The pair’s late-night brainstorms paid off handsomely as Wasi and Neyaz won ‘Best Undergraduate Research Project’ and ‘Best Poster’ for ‘Feedbox’ at the 2014 symposium.

They were also awarded 4th place at SemEval 2014, an international competition on computational semantic evaluation that draws entries from researchers across the globe. Bin Wasi and Neyaz are also set to present their system at the SemEval workshop in Ireland this August during the 2014 International Conference on Computational Linguistics.

As a self-professed Artificial Intelligence (AI) enthusiast, Bin Wasi first applied his apparent algorithmic talent to enterprise aged 18 when, in his native Pakistan, he developed an online retail portal for traditional clothing – now a full-fledged business known aswww.maarvi.com.

“I chose to study computer science because the way I look at education is that it equips me with the right knowledge to be able to help people,” says Wasi. “Therefore my interests lie in directly impacting society through creativity, outside the bounds of the corporate world, and I believe with AI, most inefficient tasks around us can be made easier, quicker and smarter.”

“I moved from Pakistan to Doha for my undergraduate degree and by living an independent life faced many problems that I had never experience before,” he says. “And that’s when I got the idea of how to solve problems through automation technology, to ultimately improve people’s lives and help them make better decisions that could impact humanity.”

Bin Wasi’s most recent creation, a food management system, might even set him on the path to doing just that.
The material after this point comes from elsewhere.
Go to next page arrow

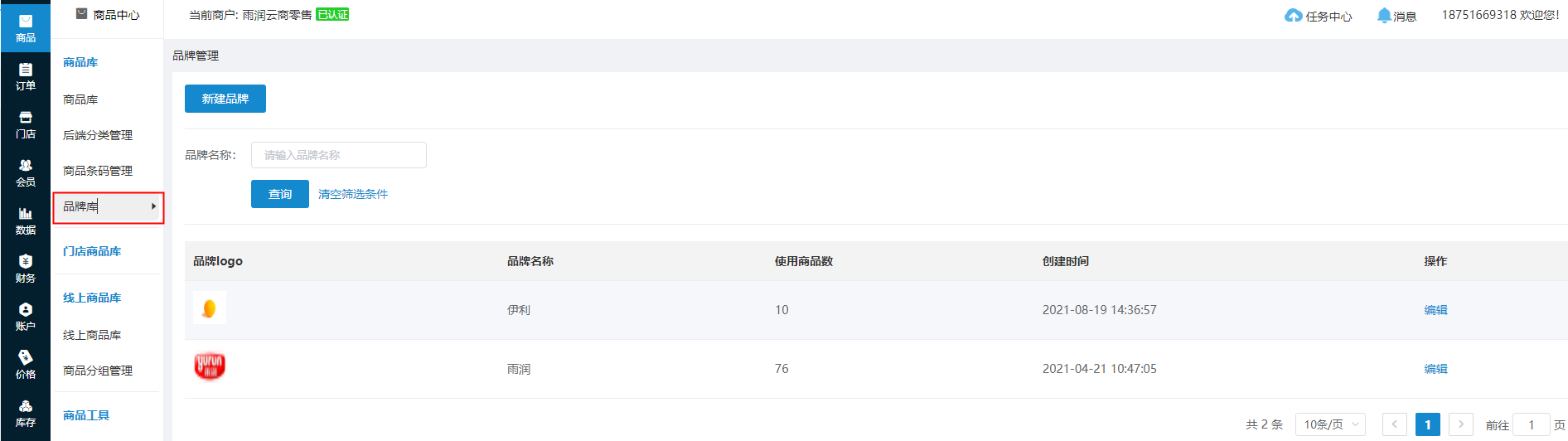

Recently awarded a QR 140,000 prize at Al Fikra, Qatar's National Business Plan Competition run by Enterprise Qatar, the ‘Foodate’ system learns the content of a person’s kitchen to then manage product expiry dates in order to reduce food wastage.

“Most of the projects I’ve worked on came about because I was trying to solve my everyday problems,” says Wasi. “But I see myself as an entrepreneur who creates products through sophisticated technology that positively impacts the life of the common man.”